WORK TASK.
Word for word, please restate the lines from the beginning of the data through the line in which "The image size is (1830, 1376)." appears.

MATERIAL TO PROCESS.

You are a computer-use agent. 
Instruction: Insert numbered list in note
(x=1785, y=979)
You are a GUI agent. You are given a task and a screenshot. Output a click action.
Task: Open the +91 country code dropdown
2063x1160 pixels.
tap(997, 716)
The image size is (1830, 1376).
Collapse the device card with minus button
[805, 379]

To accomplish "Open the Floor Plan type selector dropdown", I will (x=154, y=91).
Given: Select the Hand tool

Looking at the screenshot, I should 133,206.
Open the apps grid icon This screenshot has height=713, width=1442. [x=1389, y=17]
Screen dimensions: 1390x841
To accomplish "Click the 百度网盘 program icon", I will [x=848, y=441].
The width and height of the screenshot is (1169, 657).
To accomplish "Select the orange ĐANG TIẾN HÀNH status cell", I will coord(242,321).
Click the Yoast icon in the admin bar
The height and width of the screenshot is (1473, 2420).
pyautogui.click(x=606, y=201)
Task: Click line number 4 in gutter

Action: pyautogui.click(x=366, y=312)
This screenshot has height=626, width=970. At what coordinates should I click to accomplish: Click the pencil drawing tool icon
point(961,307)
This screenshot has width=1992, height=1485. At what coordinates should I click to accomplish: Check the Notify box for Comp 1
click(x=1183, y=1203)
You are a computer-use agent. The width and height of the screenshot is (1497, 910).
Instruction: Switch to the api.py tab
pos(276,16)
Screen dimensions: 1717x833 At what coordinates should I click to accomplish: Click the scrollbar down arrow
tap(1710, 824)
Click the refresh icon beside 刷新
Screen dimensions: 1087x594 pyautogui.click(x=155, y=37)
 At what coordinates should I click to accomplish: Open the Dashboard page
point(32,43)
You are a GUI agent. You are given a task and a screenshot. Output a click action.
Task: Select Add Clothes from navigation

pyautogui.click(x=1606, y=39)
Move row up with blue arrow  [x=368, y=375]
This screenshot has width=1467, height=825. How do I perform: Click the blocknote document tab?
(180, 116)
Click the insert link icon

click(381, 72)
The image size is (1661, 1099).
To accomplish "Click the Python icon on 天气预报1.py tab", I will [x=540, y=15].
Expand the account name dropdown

TASK RESPONSE.
You are a computer-use agent. 
Instruction: Insert numbered list in note
(x=1785, y=979)
You are a GUI agent. You are given a task and a screenshot. Output a click action.
Task: Open the +91 country code dropdown
2063x1160 pixels.
tap(997, 716)
The image size is (1830, 1376).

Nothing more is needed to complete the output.